If you worked hard enough to own a vehicle or plan to buy one, brace yourself to pay at least three times more for its official examination leading to award of a Certificate of Fitness (CoF).
You should also be prepared to cough double the fines for traffic offences and road traffic services.
Nation on Sunday
has obtained the new charges after the Directorate of Road Traffic and Safety Services (DRTSS) vaguely announced without providing figures that it will from October 1 2014 implement new and adjusted fees for services and fines.
DRTSS spokesperson Chisomo Chibwana confirmed the new fees and fines in an interview on Friday.
She explained that the directorate proposed the fees to the Ministry of Transport for approval by the minister after which the new charges were gazetted into law.
The rates of increase, according to some vehicle owners, are too high given that the people targeted—the middle class—are the very same who pay the bulk of taxes.
On the other hand, the fee for the same service for public vehicles such as buses have risen from K1 500 ($4) to K5 000 ($13), representing a 333 percent hike.
CoF for private use motor vehicles with a gross weight of more than 3.5 tonnes is up 500 percent to K15 000 ($40) from K3 000 ($8) while a public vehicle of the same type will be examined at K8 000 ($21), translating to a 167 percent climb.
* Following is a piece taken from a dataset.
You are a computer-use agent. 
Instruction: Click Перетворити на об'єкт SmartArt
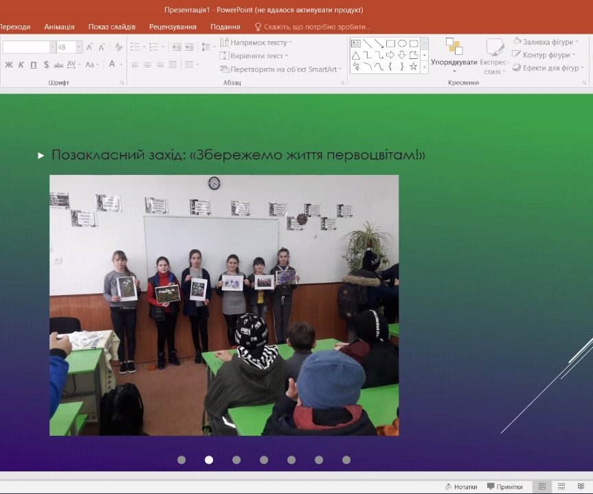[x=278, y=69]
With the total number of vehicles in Malawi estimated at 250 000, government is expected to haul K2.4 billion (about $6.3m) annually on average from CoF alone.
This projected revenue is higher than the K562.5 million on average that we estimate government collected on the service before the adjustments—meaning that Capital Hill is set to rake in nearly four times what was being collected before.
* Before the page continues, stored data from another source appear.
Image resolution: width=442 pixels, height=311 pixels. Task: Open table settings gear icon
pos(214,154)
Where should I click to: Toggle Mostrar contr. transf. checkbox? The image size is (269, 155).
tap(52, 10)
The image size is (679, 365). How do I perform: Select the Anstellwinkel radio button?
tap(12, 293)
The fee for applying a driver’s licence expiring after five years has surged 87.5 percent from K8 000 to K15 000.
On the other hand, application fee for the two-year professional driving licence—mostly used by minibus and heavy duty motor vehicle drivers—has doubled to K10 000 from K5 000.
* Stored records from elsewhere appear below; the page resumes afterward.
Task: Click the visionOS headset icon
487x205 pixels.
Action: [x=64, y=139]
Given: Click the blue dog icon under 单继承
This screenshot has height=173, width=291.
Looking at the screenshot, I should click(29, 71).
According to Chibwana, the increments will also affect fees for the registration of motor vehicles.
First time vehicle registration fees is now K15 000 from K10 000, a 50 percent reap, while fees for duplicate certificate of registration has also risen from K10 000 to K15 000.
Apart from the services at Road Traffic, the directorate has also compounded all the notable traffic offences into one called “failure to furnish documents in respect of motor vehicle, name and address, professional driving permit, licence or information regarding identification of driver contrary to Section 7 (1) and 8 of the Road Traffic Act and will be fined at K5 000”.
These offences previously had various fines ranging from K1 500 to K3 000.
Other offences such as failing to stop a vehicle or change directions and driving a vehicle after being forbidden by traffic law enforcement will be fined at K8 000.
The increases have enraged some vehicle owners such as Shadreck Matsimbe who, in an interview on Saturday, expressed shock at the “exorbitant increases”.
“They want to kill [us],” said Matsimbe who, until two years ago, was chief executive of Road Transporters Association of Malawi.
Another motorist, Alfred Kalimba of Blantyre, said government was ripping off Malawians through increases in services without considering that people are already paying high taxes on their incomes.
“What this means is that government is punishing successful people,” he observed. Kalimba said most people who own vehicles are the same ones that already pay huge income taxes to the Malawi Revenue Authority (MRA).
He, therefore, said squeezing the same category to deal with a fiscal crisis of Capital Hill’s own making is unfair and demotivating to the most productive social class.
–Kapito is happy–
But Consumers Association of Malawi (Cama) executive director John Kapito welcomed the increments, saying it was necessary as the current fees or charges for road traffic services have been low for a long time.
He said it was unfortunate that in Malawi it would seem that for a long time the poor were subsidising the rich as most of the services provided by the directorate are offered to individuals and companies with the capacity to manage the higher costs.
“I find these costs justifiable on the understanding that quality of service delivery will improve significantly,” he said.
In a press release preparing the public for the impending increases, the directorate said the adjustments were effective on July 1 2014, but collection of the fees will start from October 1 2014.